La participación activa de las mujeres en las organizaciones sociales es fundamental para el fortalecimiento del tejido comunitario. Gloria Hernández Aravena, fundadora de la Biblioteca Trinchera Utopía, es un ejemplo vivo de este compromiso. Este proyecto, nacido en 2016 en la población Bernardo O’Higgins, Coyhaique, ha evolucionado de ser un espacio físico a una iniciativa itinerante que trasciende fronteras geográficas, promoviendo la lectura, la memoria histórica y la colaboración comunitaria.
“La educación no solo pasa por las escuelas, sino también por estos espacios comunitarios”, afirma Aravena. La biblioteca es un punto de encuentro en la Feria Las Quintas, donde el trueque de libros fomenta la participación de todas las edades. Este enfoque ha permitido su permanencia y crecimiento, gracias al apoyo constante de la comunidad.
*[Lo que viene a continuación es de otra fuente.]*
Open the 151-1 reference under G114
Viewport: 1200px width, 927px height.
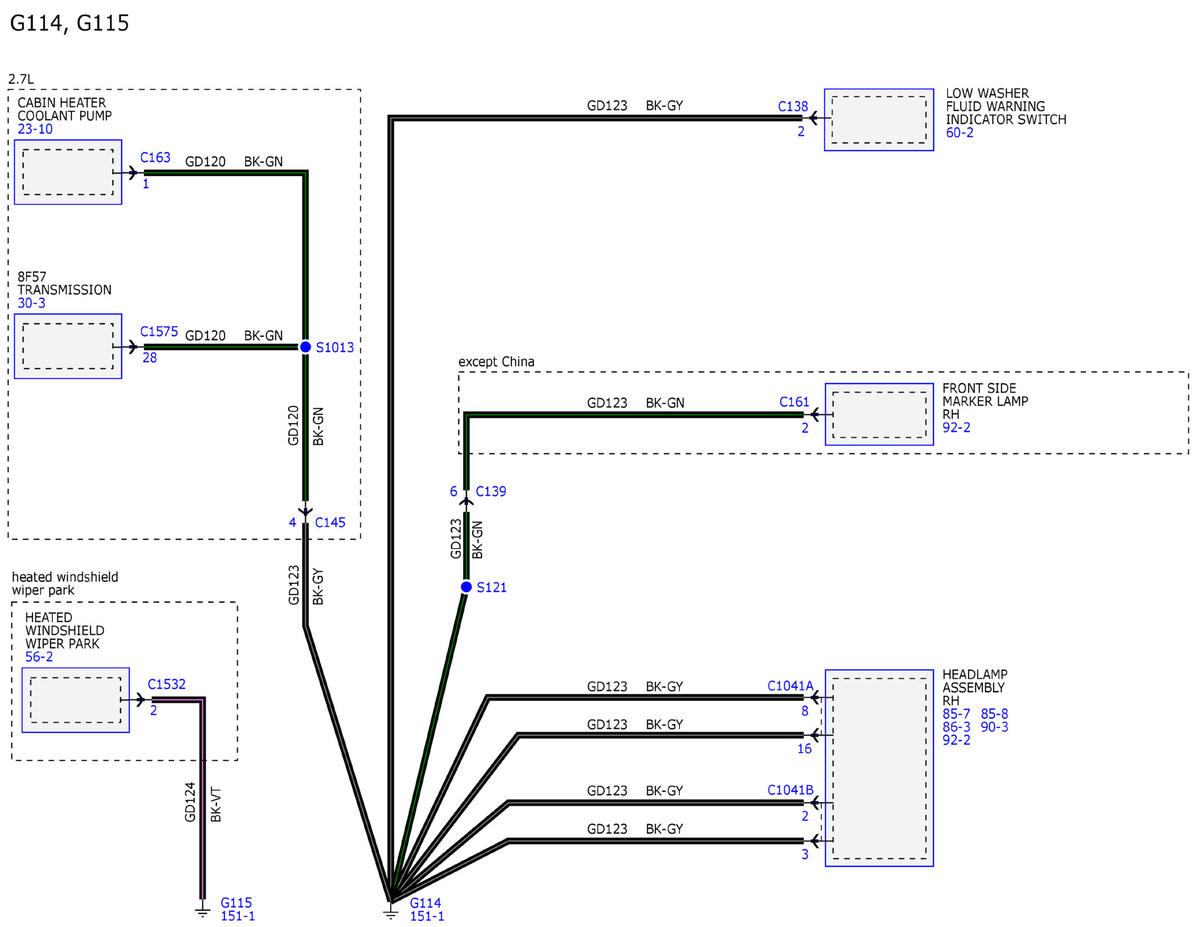click(427, 916)
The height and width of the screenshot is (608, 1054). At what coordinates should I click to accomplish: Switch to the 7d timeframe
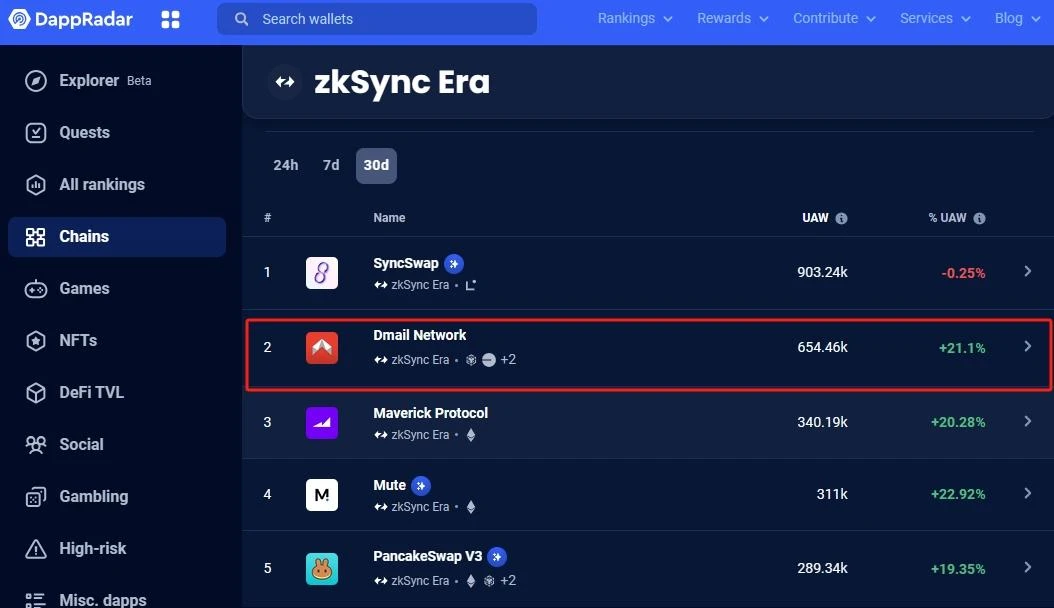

Además de su labor educativa, la biblioteca se dedica a la memoria histórica y los derechos humanos. Desde 2015, han creado arpilleras que conmemoran a las víctimas de la Dictadura (1973-1990) y del estallido social, tejiendo historias colectivas que mantienen viva la memoria.
Hernández Aravena destaca que “somos parte de un tejido social debilitado por el consumismo y el neoliberalismo, pero creemos en la reconstrucción a través del aprendizaje mutuo”. De cara al futuro, planean consolidar un espacio físico permanente y expandir puntos de intercambio de libros en espacios públicos.
Finalmente, envía un mensaje inspirador a las mujeres interesadas en involucrarse en organizaciones sociales: “Escuchen profundamente, valoren los encuentros pequeños y fomenten la creación de bibliotecas y actividades comunitarias adaptadas a cada contexto”.
Con su liderazgo, Gloria Hernández Aravena y la Biblioteca Trinchera Utopía son un testimonio del poder transformador de las mujeres en la sociedad.